同时以血浆凝固酶试验阳性和阴性葡萄球菌菌株的肉汤培养物作为对照。

也可用商品化的试剂，按说明书操作，进行血浆凝固酶试验。

结果如可疑，挑取营养琼脂小斜面的菌落到5 mL BHI，36 ℃±1 ℃培养18 h～48 h，重复试验。

4、葡萄球菌肠毒素的检验：可疑食物中毒样品或产生葡萄球菌肠毒素的金黄色葡萄球菌菌株的鉴定，应按附录B检测葡萄球菌肠毒素。
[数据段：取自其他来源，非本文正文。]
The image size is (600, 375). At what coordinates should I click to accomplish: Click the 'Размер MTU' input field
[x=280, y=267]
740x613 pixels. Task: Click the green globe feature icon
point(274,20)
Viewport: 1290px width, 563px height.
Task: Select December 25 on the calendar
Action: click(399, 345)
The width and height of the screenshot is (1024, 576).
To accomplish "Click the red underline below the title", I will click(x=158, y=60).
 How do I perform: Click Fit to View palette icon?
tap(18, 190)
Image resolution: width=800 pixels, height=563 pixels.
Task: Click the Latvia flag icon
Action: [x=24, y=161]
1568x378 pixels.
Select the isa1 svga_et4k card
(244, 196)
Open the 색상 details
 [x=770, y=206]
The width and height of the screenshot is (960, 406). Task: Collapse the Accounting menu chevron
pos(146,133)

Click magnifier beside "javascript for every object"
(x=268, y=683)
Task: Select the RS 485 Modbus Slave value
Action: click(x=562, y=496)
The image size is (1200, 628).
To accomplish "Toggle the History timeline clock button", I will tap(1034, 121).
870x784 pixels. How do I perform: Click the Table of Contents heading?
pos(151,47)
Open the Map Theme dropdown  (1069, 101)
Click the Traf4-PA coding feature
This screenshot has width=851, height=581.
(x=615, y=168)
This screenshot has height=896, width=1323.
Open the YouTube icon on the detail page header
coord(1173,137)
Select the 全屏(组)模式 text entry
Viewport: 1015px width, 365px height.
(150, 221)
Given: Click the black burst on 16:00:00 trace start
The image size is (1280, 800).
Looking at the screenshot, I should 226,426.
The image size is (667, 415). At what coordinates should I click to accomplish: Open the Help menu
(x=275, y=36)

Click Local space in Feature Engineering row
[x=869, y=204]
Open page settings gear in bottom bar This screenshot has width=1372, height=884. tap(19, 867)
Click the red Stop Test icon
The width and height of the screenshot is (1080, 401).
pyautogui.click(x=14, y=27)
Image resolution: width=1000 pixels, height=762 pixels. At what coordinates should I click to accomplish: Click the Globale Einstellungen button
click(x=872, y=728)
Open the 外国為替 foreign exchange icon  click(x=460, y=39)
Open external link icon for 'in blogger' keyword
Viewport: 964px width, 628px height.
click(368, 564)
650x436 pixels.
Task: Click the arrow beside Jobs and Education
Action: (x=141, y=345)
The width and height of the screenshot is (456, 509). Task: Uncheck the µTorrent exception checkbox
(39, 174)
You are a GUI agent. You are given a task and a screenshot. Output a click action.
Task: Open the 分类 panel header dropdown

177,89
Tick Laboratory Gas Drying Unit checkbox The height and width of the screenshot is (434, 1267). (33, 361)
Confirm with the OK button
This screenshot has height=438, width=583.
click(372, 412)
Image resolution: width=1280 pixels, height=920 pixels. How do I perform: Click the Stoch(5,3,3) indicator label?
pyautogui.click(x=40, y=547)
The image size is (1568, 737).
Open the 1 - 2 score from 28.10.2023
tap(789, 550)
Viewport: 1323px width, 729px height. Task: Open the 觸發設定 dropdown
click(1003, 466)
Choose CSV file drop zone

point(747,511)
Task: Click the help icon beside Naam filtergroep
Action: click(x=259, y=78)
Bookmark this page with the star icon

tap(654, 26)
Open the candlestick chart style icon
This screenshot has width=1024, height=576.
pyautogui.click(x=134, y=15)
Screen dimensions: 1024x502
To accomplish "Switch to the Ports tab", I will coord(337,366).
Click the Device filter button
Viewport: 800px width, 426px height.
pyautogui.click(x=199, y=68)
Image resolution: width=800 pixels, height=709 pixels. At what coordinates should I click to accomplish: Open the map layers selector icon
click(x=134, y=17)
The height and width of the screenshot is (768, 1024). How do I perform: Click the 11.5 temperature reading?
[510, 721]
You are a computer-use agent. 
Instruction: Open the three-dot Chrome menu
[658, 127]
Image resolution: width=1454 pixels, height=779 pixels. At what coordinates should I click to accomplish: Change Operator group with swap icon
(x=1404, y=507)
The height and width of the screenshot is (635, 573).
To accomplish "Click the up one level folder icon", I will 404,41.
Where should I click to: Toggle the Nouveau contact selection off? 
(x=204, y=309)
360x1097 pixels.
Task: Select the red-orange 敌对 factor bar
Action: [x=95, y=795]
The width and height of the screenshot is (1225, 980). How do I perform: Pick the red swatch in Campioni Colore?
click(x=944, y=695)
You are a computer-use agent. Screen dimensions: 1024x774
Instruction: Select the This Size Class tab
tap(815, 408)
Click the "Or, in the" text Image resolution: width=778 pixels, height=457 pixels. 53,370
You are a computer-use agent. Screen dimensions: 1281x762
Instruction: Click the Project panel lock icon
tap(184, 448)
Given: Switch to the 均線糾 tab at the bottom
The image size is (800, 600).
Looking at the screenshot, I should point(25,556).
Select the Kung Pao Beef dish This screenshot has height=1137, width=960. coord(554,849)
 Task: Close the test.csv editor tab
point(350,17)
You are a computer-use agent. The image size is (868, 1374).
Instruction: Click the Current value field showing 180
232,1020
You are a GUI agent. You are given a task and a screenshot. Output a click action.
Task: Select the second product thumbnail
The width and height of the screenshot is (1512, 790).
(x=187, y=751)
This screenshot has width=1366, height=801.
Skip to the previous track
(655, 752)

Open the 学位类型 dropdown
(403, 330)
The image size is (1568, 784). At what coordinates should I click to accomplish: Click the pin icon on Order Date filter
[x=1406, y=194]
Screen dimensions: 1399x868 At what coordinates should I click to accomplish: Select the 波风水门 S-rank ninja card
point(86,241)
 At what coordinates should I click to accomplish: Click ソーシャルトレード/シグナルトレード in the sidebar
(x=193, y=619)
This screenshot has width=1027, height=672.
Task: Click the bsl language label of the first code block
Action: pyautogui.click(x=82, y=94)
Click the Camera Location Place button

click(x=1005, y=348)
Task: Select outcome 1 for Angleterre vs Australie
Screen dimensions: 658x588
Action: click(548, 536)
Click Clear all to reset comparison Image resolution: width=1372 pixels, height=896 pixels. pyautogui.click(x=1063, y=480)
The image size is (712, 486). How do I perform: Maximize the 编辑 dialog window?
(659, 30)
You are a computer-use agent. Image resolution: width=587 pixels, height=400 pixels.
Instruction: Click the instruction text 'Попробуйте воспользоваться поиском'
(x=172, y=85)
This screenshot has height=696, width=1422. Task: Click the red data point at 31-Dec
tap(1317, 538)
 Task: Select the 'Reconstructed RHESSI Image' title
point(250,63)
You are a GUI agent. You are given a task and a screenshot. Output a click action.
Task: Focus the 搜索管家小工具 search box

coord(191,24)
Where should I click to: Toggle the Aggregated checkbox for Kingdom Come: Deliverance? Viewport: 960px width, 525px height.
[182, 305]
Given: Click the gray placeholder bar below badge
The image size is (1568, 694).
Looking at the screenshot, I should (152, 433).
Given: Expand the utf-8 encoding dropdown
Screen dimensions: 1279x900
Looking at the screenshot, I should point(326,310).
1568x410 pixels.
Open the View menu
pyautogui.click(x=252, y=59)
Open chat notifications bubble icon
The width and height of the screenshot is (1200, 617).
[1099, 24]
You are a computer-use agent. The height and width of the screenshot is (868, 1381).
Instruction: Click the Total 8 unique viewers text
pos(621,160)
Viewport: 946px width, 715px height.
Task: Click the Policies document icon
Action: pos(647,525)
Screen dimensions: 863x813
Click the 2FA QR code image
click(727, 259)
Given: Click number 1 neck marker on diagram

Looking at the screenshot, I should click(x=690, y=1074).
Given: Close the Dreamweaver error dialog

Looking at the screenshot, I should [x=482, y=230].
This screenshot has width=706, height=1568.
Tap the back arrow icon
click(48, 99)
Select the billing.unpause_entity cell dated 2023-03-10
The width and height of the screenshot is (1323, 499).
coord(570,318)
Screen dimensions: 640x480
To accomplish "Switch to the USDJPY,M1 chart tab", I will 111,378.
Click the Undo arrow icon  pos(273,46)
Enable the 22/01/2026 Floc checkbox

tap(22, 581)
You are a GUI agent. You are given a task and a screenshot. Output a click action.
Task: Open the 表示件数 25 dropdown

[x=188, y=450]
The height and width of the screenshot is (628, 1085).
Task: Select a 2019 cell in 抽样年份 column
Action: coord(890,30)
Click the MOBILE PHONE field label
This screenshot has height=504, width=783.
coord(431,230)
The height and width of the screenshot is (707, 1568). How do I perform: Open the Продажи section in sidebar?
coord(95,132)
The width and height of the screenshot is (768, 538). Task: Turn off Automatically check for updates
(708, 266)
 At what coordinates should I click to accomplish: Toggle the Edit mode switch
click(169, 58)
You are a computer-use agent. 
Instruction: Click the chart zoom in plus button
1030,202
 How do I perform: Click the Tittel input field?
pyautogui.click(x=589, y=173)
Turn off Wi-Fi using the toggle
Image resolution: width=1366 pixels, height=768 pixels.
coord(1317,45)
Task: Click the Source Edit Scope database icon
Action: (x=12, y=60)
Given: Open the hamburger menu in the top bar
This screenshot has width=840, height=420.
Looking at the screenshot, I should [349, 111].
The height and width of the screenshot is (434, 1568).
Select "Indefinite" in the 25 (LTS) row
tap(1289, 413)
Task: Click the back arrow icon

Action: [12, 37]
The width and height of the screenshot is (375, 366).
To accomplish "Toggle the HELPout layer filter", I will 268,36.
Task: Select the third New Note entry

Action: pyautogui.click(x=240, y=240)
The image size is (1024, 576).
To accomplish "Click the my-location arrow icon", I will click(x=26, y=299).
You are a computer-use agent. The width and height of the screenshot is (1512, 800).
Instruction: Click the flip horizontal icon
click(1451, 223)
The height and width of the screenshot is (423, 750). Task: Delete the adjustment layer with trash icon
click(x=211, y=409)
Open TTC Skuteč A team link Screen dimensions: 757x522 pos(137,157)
3、试述艾姆氏实验原理、实验用菌株，谈谈该实验的意义和价值。

艾姆氏实验是一种利用细菌营养缺陷型的回复突变株来检测环境或食品中是否存在化学致癌剂的简便方法。

原理：某营养缺陷型细菌在基本培养基上不能生长，如发生回复突变称原养型后则能生长。

如鼠伤寒沙门氏菌的组氨酸缺陷型菌株在基本培养基的平板上不能生长，但发生回复突变后（his+）则能生长。

实践意义：可以预先对新药物、新食品或新食品添加剂、新化工试剂在使用前，以微生物替代人、动植物完成是否致癌的试验，并确定是否推广。

这对高等动植物的食用安全性研究提供了经济、简便、高效的途径，避免在人及动物上试验的伦理道德问题。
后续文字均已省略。